** GIVEN DATA follows **

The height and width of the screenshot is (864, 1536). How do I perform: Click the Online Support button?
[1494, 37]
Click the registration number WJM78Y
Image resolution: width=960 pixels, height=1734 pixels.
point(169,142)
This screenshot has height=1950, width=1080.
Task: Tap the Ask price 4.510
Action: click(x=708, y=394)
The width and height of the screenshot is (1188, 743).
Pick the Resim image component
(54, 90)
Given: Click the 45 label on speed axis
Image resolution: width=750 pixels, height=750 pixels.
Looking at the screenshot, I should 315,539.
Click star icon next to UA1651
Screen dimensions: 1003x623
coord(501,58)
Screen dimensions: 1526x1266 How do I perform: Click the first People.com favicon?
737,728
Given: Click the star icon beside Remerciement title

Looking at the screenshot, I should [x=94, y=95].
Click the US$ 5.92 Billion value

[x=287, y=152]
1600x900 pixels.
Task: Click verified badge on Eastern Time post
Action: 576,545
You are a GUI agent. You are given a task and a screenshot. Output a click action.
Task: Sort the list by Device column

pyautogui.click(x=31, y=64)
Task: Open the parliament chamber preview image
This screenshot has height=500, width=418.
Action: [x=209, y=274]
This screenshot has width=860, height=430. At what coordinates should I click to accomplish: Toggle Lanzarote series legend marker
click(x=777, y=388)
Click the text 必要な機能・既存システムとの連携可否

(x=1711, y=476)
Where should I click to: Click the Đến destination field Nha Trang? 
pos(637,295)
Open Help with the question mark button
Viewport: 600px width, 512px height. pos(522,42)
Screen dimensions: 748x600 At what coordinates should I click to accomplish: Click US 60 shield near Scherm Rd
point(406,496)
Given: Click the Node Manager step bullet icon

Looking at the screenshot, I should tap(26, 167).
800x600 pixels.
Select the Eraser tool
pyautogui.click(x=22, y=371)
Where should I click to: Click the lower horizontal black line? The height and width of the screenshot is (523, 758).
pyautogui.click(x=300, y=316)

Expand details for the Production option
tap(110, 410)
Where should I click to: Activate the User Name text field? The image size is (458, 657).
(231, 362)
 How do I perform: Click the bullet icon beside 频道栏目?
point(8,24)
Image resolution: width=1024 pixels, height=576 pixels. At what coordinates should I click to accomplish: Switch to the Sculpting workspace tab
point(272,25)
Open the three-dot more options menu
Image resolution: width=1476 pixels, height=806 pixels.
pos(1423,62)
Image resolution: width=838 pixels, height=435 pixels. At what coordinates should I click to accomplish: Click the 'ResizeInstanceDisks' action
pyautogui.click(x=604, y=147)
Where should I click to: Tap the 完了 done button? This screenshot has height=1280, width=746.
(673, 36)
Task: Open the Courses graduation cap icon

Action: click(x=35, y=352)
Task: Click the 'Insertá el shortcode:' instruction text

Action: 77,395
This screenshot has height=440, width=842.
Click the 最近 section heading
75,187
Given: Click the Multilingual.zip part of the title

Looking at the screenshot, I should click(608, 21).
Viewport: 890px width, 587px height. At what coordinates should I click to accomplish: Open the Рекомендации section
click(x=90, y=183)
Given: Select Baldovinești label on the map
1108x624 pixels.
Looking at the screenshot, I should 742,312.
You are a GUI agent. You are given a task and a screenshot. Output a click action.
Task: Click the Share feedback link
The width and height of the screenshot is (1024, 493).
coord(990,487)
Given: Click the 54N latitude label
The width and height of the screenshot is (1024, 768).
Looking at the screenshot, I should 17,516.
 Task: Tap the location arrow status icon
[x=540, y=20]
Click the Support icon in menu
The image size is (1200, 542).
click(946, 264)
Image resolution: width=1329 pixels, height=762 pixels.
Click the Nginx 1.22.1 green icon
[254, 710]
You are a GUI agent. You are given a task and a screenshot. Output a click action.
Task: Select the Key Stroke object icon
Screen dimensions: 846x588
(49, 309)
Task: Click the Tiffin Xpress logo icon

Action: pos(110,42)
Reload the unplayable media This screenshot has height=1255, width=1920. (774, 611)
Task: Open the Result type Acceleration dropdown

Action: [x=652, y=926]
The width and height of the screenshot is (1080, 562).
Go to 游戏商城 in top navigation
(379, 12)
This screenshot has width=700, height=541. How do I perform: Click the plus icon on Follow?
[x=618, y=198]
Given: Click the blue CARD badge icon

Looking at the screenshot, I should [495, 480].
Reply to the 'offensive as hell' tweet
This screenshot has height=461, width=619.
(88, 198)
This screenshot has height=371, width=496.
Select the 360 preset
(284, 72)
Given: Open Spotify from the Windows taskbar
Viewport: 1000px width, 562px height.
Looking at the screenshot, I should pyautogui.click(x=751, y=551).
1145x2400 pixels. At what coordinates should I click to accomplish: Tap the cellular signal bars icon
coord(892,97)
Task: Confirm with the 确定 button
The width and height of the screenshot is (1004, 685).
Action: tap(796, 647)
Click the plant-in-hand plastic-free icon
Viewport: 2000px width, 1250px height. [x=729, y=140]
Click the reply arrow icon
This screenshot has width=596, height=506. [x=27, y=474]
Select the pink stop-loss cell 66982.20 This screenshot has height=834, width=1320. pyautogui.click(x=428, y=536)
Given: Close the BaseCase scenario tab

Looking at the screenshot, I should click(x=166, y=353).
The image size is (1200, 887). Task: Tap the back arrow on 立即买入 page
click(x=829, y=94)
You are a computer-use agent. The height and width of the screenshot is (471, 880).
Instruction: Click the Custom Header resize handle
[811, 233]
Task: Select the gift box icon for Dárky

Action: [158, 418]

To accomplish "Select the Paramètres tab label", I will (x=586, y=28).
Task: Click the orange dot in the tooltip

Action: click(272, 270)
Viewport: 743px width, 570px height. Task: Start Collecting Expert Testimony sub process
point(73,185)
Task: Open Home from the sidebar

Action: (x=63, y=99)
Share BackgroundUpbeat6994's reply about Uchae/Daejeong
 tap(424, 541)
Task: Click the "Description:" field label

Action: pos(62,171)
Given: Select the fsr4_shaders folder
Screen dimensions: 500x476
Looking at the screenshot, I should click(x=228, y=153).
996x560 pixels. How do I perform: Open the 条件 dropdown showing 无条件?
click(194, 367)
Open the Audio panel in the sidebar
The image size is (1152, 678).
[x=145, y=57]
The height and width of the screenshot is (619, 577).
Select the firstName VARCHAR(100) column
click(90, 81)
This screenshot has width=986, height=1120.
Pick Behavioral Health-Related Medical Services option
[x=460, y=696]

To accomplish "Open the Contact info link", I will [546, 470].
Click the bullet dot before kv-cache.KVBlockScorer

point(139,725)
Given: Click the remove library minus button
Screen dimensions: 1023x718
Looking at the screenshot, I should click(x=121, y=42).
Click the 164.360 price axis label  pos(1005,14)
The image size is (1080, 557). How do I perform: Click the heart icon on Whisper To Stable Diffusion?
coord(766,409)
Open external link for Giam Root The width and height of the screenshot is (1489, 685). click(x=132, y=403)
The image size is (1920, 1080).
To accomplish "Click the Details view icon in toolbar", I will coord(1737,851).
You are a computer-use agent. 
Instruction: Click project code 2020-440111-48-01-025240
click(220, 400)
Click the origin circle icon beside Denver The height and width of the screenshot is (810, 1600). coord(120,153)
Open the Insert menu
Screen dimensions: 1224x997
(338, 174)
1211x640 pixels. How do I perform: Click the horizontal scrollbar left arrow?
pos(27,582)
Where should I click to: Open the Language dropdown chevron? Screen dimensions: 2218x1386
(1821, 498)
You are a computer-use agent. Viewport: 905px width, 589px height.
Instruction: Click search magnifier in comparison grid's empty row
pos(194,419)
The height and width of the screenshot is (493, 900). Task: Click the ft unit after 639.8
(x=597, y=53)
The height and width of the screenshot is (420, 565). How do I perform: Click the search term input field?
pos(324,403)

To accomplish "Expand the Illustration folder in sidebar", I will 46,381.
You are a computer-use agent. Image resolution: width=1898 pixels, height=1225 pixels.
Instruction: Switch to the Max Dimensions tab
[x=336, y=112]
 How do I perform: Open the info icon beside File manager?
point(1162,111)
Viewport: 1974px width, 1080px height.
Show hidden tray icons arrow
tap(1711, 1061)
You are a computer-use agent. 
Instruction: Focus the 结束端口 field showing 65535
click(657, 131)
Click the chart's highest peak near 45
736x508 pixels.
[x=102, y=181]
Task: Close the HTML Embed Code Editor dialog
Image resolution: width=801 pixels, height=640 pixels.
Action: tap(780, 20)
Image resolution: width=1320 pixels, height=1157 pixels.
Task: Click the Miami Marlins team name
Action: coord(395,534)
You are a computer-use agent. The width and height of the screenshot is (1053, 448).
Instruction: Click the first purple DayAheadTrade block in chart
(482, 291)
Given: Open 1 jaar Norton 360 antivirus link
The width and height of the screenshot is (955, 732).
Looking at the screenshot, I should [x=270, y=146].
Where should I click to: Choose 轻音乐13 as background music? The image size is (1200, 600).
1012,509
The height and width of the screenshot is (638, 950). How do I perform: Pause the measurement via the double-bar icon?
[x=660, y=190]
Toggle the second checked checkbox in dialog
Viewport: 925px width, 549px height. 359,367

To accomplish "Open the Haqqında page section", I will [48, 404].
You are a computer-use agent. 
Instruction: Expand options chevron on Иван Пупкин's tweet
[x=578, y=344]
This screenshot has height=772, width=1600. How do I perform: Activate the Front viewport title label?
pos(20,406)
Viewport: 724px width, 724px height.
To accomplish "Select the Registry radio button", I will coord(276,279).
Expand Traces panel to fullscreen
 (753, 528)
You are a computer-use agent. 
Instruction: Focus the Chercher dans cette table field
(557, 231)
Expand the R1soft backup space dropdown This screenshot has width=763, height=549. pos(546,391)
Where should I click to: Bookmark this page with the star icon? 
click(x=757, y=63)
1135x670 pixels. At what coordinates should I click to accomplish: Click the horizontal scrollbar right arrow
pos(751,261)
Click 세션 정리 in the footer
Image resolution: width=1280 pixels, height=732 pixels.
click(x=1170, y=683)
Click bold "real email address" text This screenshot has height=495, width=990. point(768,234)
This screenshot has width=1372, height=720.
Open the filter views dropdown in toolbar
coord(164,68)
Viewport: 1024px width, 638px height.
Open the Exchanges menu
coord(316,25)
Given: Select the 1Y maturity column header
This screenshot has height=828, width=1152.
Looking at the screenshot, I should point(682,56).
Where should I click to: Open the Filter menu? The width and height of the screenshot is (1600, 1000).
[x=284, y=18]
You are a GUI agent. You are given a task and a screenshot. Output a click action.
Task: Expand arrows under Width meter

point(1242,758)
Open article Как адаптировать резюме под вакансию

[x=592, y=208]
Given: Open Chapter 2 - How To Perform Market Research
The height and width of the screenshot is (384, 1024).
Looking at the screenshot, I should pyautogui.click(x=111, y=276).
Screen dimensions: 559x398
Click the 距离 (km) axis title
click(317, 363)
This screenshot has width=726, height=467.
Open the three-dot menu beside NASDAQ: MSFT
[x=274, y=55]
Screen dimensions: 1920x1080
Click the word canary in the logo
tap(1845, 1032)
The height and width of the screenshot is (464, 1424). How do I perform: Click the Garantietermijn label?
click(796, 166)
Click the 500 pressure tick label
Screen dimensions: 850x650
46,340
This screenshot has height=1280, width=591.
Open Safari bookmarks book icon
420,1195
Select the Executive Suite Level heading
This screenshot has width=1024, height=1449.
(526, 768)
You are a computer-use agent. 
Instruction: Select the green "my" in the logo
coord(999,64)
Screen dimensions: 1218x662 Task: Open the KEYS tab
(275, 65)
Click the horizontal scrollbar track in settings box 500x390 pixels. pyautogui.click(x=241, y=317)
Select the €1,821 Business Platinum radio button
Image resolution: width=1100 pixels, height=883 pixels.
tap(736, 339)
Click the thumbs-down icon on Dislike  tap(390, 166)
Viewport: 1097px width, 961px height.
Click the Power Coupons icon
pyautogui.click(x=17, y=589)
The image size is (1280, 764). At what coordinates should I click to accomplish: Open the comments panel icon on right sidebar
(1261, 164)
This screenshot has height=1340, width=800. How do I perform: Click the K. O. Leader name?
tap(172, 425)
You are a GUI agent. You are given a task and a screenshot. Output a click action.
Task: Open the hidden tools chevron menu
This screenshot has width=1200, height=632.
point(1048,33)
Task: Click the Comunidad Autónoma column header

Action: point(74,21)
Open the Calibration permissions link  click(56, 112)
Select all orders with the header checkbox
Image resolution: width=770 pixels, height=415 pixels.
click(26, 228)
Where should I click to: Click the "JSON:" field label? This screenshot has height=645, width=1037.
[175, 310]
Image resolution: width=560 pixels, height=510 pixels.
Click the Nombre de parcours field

** End of GIVEN DATA **

WHAT YOU NEED TO DO
The required output is every line above that contains the string "folder".

COMPLETED EXERCISE
Given: Select the fsr4_shaders folder
To accomplish "Expand the Illustration folder in sidebar", I will 46,381.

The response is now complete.